==== Source document

Edge rates means rise time of a signal some signals are slow rising like / others are fast |. The fast edges implies higher frequency components within the waveform. With high frequencies, groundplane becomes very important.

Thanks!

That was just my question (my other one :)), why is solid ground plane specially important for high frequency currents?
 
unless you have proper decoupling or a 4 layer board, a good ground plane can be rendered useless.

even at relatively low frequencies you need both to pass EMI.

Dan
 
Thats good to know, thank you.

But why is it specially indicated that a solid ground is needed for high-frequency currents?
What is the different consequenes of high and low frequency currents?
 
But why is it specially indicated that a solid ground is needed for high-frequency currents?
What is the different consequenes of high and low frequency currents?
A high-frequency or fast rise-time pulse requires a ground plane in close proximity to carry the return signal. else the signal will radiate and the high frequency signal or signal edge becomes distorted. Even a small gap in the ground plane which causes the return signal to take a different path can cause significant problems with the signal. For very high frequencies, microstrip traces are used where the trace width, and distance to the ground plane are controlled to maintain a specific impedance and minimize signal reflections.

A low frequency return signal can take a longer or different path without serious radiation or distortion so a ground plane is not as essential. The frequency at which a ground plane is required is not exact. Generally to be safe, a ground plane is used for most circuit boards operating much above audio frequencies including most digital boards.

========
==== Data supplied

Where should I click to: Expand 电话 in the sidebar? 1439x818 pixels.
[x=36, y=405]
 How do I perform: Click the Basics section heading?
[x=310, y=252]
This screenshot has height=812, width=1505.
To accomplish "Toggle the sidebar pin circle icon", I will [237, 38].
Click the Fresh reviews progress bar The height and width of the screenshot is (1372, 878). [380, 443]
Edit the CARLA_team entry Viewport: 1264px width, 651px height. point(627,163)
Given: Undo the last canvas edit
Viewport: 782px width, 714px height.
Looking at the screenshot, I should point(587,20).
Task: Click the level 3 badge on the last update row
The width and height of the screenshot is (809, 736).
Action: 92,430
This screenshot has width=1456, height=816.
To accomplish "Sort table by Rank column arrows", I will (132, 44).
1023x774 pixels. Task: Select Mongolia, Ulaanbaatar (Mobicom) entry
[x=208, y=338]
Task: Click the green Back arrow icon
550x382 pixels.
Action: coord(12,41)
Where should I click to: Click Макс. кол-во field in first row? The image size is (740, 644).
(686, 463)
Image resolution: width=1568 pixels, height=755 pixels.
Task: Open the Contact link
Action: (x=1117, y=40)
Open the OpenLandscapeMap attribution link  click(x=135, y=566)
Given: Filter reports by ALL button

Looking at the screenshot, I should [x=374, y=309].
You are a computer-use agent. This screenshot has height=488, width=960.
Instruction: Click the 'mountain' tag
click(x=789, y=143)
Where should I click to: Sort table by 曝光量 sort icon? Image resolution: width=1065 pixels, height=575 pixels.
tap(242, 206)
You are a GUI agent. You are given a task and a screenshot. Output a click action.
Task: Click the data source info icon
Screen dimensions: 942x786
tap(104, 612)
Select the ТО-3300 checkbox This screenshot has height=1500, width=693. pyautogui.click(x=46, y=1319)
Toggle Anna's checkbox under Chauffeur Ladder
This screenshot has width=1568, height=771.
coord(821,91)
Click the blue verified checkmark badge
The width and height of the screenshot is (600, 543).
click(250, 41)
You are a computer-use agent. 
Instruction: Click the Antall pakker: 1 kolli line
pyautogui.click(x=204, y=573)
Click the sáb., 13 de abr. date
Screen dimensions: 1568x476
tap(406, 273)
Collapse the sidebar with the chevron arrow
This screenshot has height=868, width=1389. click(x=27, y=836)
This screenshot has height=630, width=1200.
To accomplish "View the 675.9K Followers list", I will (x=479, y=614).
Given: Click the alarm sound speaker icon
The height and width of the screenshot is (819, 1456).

========

List of tasks »
(1) Answer these questions using the ground plane discussion:
(a) According to the opening line, what do fast edges imply about a waveform?
(b) What can make a good ground plane useless?
(c) Which kind of traces are used for very high frequencies?
(2) Carry on the ground plane discussion, starting right after its final paragraph.

Outputs »
(1)
(a) Fast edges imply higher frequency components within the waveform.
(b) Not having proper decoupling or a 4-layer board.
(c) Microstrip traces. Their trace width and distance to the ground plane are controlled to keep a specific impedance and reduce signal reflections.

(2)
 
A high-frequency or fast rise-time pulse requires a ground plane in close proximity to carry the return signal. else the signal will radiate and the high frequency signal or signal edge becomes distorted. Even a small gap in the ground plane which causes the return signal to take a different path can cause significant problems with the signal. For very high frequencies, microstrip traces are used where the trace width, and distance to the ground plane are controlled to maintain a specific impedance and minimize signal reflections.

A low frequency return signal can take a longer or different path without serious radiation or distortion so a ground plane is not as essential. The frequency at which a ground plane is required is not exact. Generally to be safe, a ground plane is used for most circuit boards operating much above audio frequencies including most digital boards.

What does it mean when a signall radiates?

I read that in high-frequencies, if a return current will go thru a big loop, The wire will become a relatively large inductor, and due to high frequency, its impedance will be very large, and therefore (here is my conclusion) the 0V of the circuit wont be 0V but lets say x volt, is it right? (what is x then? more than a few mV?)

I'd love to hear about the problems that it makes, like the radiation problem you arouse which i didnt quite understand.


Thank you!
 
Radiation means the energy pops off the wire into free space and radiates outwards, IE your circuit becomes a radio. At high frequencies this is very easy to do, even over short distances if the PCB is designed poorly. It depends entirly on the frequencies you're working with.
 
Radiation means the energy pops off the wire into free space and radiates outwards, IE your circuit becomes a radio. At high frequencies this is very easy to do, even over short distances if the PCB is designed poorly. It depends entirly on the frequencies you're working with.

Thanks.
Is it what called antena loop?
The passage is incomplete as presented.